LOS medios informativos han difundido que el Papa en Brasil, en uno de sus discursos defendió la laicidad del Estado. Nunca lo hubiera pensado. Tanto que, en un primer momento, mi perplejidad ha sido enorme. Seguro que menos que la de Rouco Varela, pero, como digo, enorme. ¿Por qué? Porque la laicidad ha sido hasta ayer mismo la bestia negra de las relaciones entre Iglesia y Estado. Al menos de boquilla, porque, en la práctica, los gobiernos españoles han doblado el espinazo una y otra vez ante las exigencias confesionales y nada laicistas de la Conferencia Episcopal, siempre enrocada en posiciones nada compatibles con la supuesta laicidad defendida por el Papa.

Sin embargo, mi perplejidad ha durado un suspiro. Superado el desconcierto del titular periodístico, tropiezo con el desarrollo del contenido de dicho concepto en boca del Papa aclarando que el Estado "sin asumir como propia ninguna posición confesional, respeta y valora la presencia del factor religioso en la sociedad favoreciendo sus confesiones concretas".

Inaudito. No entiendo bien que un papa, que siempre cuenta con la inspiración conceptual del Espíritu Santo, confunda el término de laicidad con aconfesionalidad.

Laicos son las personas que no son curas, sacerdotes, frailes, monjes, etcétera. La gente del pueblo que no viste traje de sacerdote ni regenta iglesia o convento. Es decir, la mayoría de la ciudadanía. Y laicos los hay de todas las clases y pelaje: creyentes, ateos, agnósticos y deístas. El laicismo no es incompatible con ser persona piadosa, de comunión y rosario diarios, como el actual ministro del Interior que, tiempo al tiempo, terminará de cartujo.

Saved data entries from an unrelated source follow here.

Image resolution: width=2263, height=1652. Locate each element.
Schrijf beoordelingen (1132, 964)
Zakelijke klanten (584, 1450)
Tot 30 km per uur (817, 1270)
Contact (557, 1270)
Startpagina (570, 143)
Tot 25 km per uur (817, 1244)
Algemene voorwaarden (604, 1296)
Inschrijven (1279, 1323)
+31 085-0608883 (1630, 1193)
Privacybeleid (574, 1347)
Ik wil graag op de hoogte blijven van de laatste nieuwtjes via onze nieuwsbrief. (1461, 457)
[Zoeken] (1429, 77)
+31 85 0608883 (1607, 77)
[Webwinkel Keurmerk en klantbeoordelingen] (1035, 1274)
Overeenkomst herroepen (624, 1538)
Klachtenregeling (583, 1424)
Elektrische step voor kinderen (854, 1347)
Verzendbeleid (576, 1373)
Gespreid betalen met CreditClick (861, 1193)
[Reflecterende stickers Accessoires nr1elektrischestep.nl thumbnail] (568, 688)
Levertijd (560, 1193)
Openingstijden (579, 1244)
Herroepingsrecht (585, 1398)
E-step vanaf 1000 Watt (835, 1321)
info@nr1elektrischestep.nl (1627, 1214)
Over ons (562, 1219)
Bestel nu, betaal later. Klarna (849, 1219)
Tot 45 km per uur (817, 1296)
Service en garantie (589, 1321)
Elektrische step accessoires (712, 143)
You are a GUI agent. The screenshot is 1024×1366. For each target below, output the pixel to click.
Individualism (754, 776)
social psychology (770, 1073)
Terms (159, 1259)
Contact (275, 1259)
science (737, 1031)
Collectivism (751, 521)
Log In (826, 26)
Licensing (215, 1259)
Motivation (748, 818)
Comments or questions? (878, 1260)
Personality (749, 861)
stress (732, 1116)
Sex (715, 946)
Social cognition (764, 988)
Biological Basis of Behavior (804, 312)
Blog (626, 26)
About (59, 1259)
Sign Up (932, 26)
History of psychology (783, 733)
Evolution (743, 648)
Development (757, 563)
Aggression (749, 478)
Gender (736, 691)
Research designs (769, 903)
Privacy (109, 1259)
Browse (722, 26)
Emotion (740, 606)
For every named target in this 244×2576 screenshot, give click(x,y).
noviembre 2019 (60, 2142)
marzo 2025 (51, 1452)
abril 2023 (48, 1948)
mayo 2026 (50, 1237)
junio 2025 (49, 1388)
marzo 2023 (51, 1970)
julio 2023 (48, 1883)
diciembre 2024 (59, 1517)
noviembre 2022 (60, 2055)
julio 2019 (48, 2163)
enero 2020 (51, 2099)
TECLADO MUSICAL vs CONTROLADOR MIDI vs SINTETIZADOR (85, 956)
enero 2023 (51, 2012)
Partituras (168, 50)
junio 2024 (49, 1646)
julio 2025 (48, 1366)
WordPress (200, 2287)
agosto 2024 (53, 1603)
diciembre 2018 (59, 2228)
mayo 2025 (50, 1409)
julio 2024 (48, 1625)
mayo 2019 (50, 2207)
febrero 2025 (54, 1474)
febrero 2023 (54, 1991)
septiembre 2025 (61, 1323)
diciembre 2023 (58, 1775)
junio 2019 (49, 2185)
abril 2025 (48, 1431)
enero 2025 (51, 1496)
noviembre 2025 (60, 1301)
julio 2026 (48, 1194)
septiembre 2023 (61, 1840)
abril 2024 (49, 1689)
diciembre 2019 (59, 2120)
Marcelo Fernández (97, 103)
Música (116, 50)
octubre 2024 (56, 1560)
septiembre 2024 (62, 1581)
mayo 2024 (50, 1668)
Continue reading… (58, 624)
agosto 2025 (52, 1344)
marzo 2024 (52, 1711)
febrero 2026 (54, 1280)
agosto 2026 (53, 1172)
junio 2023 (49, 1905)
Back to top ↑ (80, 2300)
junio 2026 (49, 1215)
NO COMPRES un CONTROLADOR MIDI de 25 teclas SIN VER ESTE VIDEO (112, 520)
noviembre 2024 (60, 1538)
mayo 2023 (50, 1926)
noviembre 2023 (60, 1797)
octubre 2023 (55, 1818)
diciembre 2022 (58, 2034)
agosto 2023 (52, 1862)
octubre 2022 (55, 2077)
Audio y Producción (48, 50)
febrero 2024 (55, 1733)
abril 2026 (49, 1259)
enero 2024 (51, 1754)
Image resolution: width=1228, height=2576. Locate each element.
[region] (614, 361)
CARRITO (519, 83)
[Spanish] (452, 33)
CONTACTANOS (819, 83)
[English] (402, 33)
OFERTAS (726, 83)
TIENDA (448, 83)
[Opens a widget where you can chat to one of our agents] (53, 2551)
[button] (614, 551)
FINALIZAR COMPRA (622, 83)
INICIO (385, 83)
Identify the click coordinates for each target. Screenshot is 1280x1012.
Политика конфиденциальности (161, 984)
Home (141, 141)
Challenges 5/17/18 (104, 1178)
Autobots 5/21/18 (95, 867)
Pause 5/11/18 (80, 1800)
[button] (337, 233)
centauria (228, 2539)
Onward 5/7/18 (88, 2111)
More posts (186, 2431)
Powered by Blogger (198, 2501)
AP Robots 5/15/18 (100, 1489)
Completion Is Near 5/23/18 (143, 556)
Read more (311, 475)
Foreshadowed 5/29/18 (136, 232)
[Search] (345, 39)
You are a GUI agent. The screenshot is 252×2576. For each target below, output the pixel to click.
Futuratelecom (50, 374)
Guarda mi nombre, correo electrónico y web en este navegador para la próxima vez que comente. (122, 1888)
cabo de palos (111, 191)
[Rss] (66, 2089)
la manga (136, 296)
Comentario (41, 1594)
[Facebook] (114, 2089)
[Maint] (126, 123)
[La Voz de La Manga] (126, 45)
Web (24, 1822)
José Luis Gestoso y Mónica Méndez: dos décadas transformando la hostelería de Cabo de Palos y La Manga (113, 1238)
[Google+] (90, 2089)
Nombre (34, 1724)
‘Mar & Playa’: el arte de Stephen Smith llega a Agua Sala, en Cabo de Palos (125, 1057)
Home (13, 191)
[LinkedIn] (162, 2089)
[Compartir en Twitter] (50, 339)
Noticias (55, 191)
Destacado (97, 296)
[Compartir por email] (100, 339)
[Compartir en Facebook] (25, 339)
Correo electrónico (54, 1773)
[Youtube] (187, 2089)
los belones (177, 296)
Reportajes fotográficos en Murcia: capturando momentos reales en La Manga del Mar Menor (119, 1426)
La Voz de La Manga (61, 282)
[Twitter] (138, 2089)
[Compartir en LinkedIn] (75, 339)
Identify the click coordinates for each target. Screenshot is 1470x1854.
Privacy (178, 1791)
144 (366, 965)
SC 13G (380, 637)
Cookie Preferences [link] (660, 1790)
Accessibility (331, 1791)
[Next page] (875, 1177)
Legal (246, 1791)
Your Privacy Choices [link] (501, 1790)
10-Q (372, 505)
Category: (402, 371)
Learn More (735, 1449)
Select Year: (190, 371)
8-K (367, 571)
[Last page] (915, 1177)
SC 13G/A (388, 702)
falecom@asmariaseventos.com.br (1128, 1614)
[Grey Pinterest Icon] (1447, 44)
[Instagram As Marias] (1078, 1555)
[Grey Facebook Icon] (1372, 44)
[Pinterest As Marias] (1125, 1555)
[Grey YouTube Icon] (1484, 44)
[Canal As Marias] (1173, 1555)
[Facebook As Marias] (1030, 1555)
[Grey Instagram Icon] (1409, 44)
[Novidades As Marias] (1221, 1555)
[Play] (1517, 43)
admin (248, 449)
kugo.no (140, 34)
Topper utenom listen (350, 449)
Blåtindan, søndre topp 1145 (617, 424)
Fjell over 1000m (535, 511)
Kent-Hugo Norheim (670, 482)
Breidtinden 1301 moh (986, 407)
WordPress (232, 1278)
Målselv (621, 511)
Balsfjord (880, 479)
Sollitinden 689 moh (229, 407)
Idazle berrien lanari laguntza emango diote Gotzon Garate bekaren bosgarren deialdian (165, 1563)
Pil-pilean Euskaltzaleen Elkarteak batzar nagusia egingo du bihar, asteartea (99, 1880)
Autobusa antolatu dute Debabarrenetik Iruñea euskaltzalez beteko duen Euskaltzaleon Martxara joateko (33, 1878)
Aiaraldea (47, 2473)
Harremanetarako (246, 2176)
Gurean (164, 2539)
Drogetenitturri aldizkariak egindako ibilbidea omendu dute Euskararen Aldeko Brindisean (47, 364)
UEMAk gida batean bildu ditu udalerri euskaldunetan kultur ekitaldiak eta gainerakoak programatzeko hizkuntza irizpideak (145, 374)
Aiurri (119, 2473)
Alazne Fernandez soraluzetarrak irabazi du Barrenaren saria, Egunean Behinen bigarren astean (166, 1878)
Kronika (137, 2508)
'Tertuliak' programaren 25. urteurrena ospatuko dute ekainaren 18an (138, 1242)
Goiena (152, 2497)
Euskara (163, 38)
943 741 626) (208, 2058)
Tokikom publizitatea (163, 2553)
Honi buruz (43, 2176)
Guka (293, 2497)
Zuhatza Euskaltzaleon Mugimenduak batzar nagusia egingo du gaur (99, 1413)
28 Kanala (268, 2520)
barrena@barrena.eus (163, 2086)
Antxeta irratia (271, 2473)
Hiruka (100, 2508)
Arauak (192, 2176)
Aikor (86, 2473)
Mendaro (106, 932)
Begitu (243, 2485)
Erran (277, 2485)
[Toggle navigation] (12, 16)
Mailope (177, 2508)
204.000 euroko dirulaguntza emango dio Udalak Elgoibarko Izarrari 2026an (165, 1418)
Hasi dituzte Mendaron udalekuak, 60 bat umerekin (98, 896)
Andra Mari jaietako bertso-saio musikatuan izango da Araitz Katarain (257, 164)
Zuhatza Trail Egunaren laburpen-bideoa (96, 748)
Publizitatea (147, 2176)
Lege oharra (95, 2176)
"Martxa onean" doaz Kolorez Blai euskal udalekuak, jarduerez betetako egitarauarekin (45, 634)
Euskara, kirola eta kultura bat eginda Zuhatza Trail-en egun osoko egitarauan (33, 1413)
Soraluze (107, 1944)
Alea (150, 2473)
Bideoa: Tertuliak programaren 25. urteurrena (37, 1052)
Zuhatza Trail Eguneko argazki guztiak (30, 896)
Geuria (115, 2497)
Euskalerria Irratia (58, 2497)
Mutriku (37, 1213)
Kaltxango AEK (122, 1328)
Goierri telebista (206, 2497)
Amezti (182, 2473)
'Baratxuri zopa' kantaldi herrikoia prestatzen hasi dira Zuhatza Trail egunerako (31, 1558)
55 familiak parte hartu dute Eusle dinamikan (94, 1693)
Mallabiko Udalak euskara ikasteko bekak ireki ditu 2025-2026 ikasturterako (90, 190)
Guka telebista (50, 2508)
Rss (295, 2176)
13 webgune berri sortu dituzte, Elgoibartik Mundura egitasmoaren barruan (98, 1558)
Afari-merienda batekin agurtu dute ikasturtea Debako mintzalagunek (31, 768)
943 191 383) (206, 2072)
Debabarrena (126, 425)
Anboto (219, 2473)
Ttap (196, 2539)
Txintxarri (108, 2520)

Es erróneo considerar que el laicismo es intrínsecamente perverso y enemigo de la religión, del Papa y de sus ministros, de sus dogmas y de su fundamentalismo transcendental que raya en la superstición. El laicismo o laicidad del Estado que dice el Papa tiene que ver con la geometría, con el espacio, con la higiene pública. El laicismo es la afirmación categórica de la separación de la Iglesia y del Estado sin que la primera interfiera en el segundo y que este haga lo propio con su partenaire eclesial. Ni amigos, ni enemigos. Nada. Ninguna relación. De este modo, jamás se enemistarán. Lo que es de César para él y su mujer, y lo que es de Dios para Dios, pero para Dios y no para quienes trafican con su nombre y su paranormal existencia.

Este laicismo o laicidad da pavor a la Iglesia y desde Constantino lo ha condenado como si se tratara de doctrina diabólica, debelado una y otra vez por las encíclicas de los papas, incluidas las de Ratzinger.

En España, en la actualidad este laicismo es imposible. Ni los políticos del PP, por supuesto, pero, tampoco los socialistas del PSOE han conseguido avanzar un milímetro en composturas públicas laicistas.

Para que este paso fuese real tendría que desaparecer para siempre el maldito Concordato del Estado con la santa Sede. Un concordato que, aunque no guste oírlo, sigue siendo tributo de guerra con el que el franquismo fascismo pagó a la Iglesia por su partición en la Guerra Civil, especialmente por su justificación teológica debida gracias a la pluma fascista del cardenal Gomá y que suscribieron todos los obispos y cardenales con algunas excepciones memorables.

La Constitución española en ningún momento de su articulado sostiene que España es laica. Solo afirma que es aconfesional, término que el Papa actual funde y confunde con el de laicidad.

Pero desengañémonos. En España llevamos desde 1978 siendo aconfesionales por imperativo constitucional, pero no se nos nota nada. La enseñanza de la religión sigue campando en las escuelas públicas, los crucifijos siguen presidiendo los ayuntamientos democráticos y constitucionales, los cargos públicos juran felices ante la Biblia, las puertas de los cementerios suelen estar presididos por una enorme cruz confesional, las inauguraciones de puentes, piscinas, aceras y demás obras públicas se escancian con agua bendita y un Padrenuestro, las fiestas de los pueblos y ciudades son inimaginables sin misa mayor, procesión y el rosario de la aurora...

En la práctica, España ni siquiera es aconfesional. Y eso que lo dice la Constitución. Tanto que bien podría hablarse de santa Aconfesionalidad, virgen y mártir.